> [Entries shown]
Start of Block

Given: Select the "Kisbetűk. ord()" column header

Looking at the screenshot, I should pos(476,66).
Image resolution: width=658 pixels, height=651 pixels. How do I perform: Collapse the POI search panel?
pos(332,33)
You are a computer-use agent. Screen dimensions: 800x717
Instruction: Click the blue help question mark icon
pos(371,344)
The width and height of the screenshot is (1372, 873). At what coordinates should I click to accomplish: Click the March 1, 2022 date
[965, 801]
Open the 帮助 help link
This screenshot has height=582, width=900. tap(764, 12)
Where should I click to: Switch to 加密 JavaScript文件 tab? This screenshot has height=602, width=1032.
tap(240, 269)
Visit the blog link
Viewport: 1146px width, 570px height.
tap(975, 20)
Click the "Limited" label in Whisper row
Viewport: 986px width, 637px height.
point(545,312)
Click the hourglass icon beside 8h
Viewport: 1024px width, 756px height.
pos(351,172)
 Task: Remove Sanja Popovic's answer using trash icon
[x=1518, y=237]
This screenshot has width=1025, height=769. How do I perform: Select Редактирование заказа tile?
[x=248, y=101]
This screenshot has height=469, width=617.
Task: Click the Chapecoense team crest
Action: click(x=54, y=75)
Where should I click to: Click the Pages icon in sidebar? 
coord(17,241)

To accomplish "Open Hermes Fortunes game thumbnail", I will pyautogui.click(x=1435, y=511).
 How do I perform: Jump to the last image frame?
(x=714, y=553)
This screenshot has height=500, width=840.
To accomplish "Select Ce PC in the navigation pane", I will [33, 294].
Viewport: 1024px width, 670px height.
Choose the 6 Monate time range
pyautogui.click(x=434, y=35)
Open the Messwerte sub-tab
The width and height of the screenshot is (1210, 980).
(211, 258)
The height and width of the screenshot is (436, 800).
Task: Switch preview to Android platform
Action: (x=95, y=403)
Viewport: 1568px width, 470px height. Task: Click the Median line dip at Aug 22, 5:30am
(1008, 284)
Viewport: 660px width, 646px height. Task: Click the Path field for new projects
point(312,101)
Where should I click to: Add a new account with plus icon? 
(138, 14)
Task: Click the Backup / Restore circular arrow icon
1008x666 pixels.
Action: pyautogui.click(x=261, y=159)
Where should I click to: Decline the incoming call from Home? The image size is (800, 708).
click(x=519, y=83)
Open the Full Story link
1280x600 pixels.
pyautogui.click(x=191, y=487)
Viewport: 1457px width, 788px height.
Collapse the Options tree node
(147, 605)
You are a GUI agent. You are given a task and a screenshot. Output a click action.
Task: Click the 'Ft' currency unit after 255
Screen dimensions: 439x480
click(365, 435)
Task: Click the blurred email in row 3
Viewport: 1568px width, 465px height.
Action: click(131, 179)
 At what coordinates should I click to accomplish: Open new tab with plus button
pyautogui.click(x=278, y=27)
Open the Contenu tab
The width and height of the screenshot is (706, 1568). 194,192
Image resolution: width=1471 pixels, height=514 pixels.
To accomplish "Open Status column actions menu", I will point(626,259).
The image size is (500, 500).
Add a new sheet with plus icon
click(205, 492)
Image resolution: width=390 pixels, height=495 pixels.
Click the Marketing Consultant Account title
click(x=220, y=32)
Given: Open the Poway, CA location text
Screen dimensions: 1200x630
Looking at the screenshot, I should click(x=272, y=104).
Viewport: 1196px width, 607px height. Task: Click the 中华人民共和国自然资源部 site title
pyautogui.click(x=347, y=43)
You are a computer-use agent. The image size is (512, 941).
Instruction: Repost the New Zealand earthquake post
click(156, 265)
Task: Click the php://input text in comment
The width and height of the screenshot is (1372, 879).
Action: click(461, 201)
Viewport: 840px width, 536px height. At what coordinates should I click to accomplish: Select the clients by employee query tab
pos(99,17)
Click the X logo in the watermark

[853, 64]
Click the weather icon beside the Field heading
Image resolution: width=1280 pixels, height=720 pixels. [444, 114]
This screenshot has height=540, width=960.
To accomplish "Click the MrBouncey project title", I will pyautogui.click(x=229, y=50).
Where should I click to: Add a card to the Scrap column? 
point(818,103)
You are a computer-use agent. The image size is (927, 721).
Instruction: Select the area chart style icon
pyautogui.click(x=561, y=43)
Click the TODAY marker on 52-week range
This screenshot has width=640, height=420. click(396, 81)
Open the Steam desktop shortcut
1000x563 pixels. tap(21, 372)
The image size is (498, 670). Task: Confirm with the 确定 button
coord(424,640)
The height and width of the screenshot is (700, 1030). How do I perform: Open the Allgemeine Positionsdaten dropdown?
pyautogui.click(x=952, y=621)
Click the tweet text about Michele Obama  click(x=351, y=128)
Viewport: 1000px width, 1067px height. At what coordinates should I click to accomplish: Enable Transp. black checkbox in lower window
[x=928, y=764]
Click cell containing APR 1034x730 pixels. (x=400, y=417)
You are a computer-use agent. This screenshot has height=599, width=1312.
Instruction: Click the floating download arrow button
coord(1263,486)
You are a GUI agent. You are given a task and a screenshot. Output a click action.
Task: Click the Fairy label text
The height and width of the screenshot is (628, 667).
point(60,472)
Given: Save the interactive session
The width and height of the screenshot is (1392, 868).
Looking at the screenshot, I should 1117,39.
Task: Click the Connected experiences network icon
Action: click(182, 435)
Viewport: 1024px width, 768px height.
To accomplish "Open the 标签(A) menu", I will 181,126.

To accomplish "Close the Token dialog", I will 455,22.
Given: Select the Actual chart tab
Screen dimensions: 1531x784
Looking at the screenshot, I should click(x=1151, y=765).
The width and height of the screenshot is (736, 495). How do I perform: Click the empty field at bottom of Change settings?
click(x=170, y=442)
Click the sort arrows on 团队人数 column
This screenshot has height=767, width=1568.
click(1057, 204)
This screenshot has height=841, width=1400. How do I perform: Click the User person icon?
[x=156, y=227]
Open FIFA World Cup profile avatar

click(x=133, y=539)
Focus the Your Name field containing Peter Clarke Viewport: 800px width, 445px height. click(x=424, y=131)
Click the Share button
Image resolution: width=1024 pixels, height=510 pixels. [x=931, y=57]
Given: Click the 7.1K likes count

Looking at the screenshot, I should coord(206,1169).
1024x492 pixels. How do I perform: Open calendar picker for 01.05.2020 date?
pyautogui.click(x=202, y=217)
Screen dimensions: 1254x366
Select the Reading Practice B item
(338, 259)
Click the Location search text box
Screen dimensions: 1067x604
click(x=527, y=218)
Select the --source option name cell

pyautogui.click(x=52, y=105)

End of Block

> [Directions for this task] Tell how many lines above contain the word "menu". Nothing but the number is needed.

> [Your solution] 2